Neuropathic pain is a type of pain caused by damage to the nervous system following an injury or illness and affects approximately 1% of the population.
It is often sharper and more intense than other types of pain and does not typically respond well to standard analgesic pharmacotherapy. Instead, management techniques for neuropathic pain frequently involve neurostimulation therapy to address the changes to the nerves directly.
From a clinical perspective, neuropathic pain is a multidimensional condition that can vary considerably concerning intensity, location, and time. Neuropathic pain typically presents as a sharp, intense pain that is sometimes described as shooting through the body. However, other patients describe a pain with different characteristics, such as a burning or heavy sensation, or numbness in a region of the body.
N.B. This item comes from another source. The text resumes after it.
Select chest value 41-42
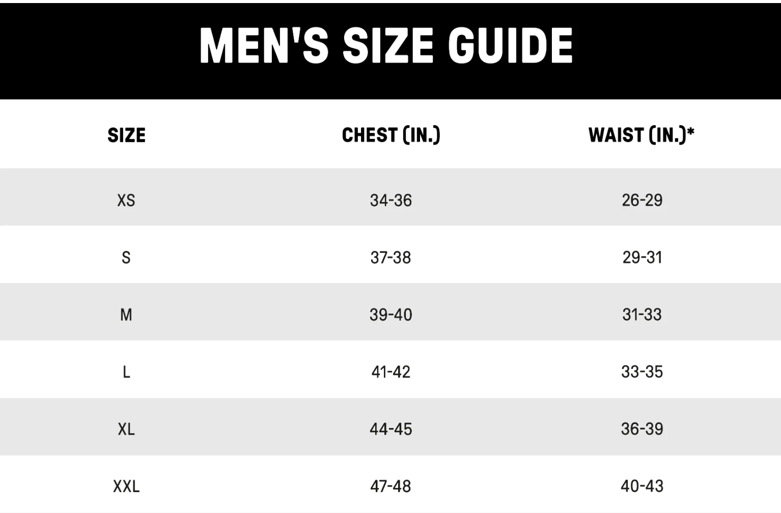This screenshot has width=781, height=513. tap(391, 372)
Neuropathic pain is often associated with a chronic pain disorder that will not resolve spontaneously and can significantly impact the quality of life of the patient. The management of the condition can also prove difficult, particularly when it does not respond adequately to standard pharmacological analgesics.
Types: Stimulus-evoked and Stimulus-independent
There are two main types of neuropathic pain, known as stimulus-evoked and stimulus-independent.
Stimulus-evoked pain is aggravated by movement or being touched in certain areas of the body. Stimulus-independent pain is not affected by such movements or touch but may vary in intensity and be constant or intermittent.
Neuropathic pain presents as a result of injury or illness that interferes with the nerves involved in the transmission of pain signals. This damage occurs when the nerves are compressed, entrapped, sectioned, bruised, or stretched.
In a healthy person, the nociceptive pain pathway provides useful information of noxious stimuli in specific parts of the body, such as extreme cold or heat, to allow the body to react and protect itself from harm. This information is carried from the nociceptors at the site of the stimuli to the brain via nerves in the nervous system.
When damage to the nerves involved in the signaling of pain pathways is activated, the signals can be permanently or intermittently activated, even in the absence of noxious stimuli.
Various circumstances may cause damage to the nerves and lead to the presentation of neuropathic pain. These include:
- Back pain
- Exposure to toxins
- Nutritional imbalance
- Post-therapeutic neuralgia
- Trigeminal neuralgia
Unlike nociceptive pain, neuropathic pain does not usually respond well to standard analgesic medication, such as paracetamol, aspirin, or ibuprofen. This is likely due to differences in the mechanism of pain and, instead, neuropathic pain can often be managed more effectively with neurostimulation.
Neurostimulation therapy involves microelectrodes to deliver mild electrical impulses to the epidural space in the body's central nervous system. The treatment aims to restore normal sensation and reduce the impact of neuropathic pain on patients' quality of life.
The results of neurostimulation therapy are highly variable. Still, the success rates are much higher with neuropathic pain than other types, and it is most useful for patients that have pain that is unresponsive to other management techniques.